═════ TEKS YANG DIBERIKAN ═════
Lawan ma’rifat adalah taqlid. Kata ini berarti mengikuti ucapan seseorang tanpa landasan
argumen. Maka, taqlid tidak dikategorikan sebagai ilmu. Ia sama sekali tidak akan
meniscayakan keyakinan.
Sehubungan dengan ma’rifatullah dalam pandangan Islam, khususnya mazhab Ahlul Bayt,
setiap manusia harus meyakini keberadaan Allah swt dengan berbagai konsekuensi
ketuhanan-Nya, karena keyakinan tidak mungkin muncul tanpa landasan ilmu dan argumen.
Oleh karena itu, Islam melarang taqlid dalam masalah ini.
Tentu saja, manusia tidak mungkin ber-ma’rifat dan mengenal Zat Allah SWT haqqu
ma’rifatih (secara utuh dan sempurna), sebagaimana yang dibuktikan oleh akal. Karena,
bagaimana mungkin sesuatu yang terbatas (makhluk) dapat mengetahui dan menjangkau zat
yang tidak terbatas (al-Khaliq) dari berbagai sisi-Nya. Oleh sebab itu, rasul sebagai
makhluk yang paling sempurna pernah bersabda dalam penggalan munajatnya, “Wahai Tu-hanku,
diriku takkan pernah mengetahui-Mu sebagaimana mestinya.”
Hal ini tidak berarti kita bebas dari kewajiban[1] mengenalnya[2], Imam Ali a.s. pernah
menegaskan, “Allah swt tidak menyingkapkan hakikat sifat-Nya kepada akal, kendati Dia pun
tidak menggugurkan kewajibannya untuk mengenal diri-Nya” (Nahjul Balaghah).
═════ BARIS DATA ═════
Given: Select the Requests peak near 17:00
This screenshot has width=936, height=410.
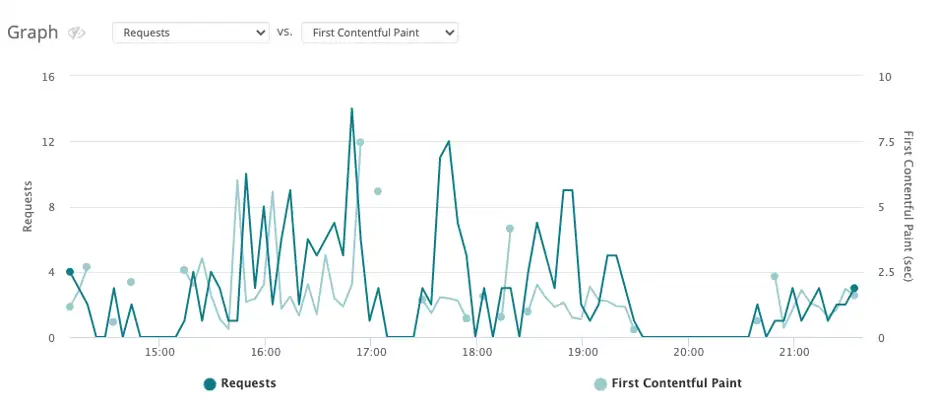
═════
* TUGAS TERTULIS
Sambunglah teks tentang ma’rifatullah dan taqlid, dimulai tepat setelah kalimat terakhirnya.

* HASIL TUGAS
Setiap ilmu dan ma’rifat, khususnya ma’rifatullah, yang dimiliki oleh setiap individu
ataupun suatu komunitas sangat berpengaruh pada perilaku moral dalam kehidupan mereka
sehari-hari. Kita bisa bandingkan mereka yang meyakini pandangan dunia Ilahi dengan
mereka yang menganut pandangan dunia materialis. Kelompok kedua ini menganggap bahwa
kehidupan manusia tidak memiliki kepastian dan kejelasan tujuan yang harus ditempuh,
anggapan yang bermuara dari keyakinan bahwa kebermulaan alam ini dari shudfah
(kebetulan), sehingga mereka melihat bahwa kematian merupakan titik akhir dari kehidupan
dan manusia menjadi tiada hanya dengan kematian. Kematian itu akan menghadang setiap
orang tanpa pandang bulu, zalim maupun adil, berbudi luhur maupun tercela.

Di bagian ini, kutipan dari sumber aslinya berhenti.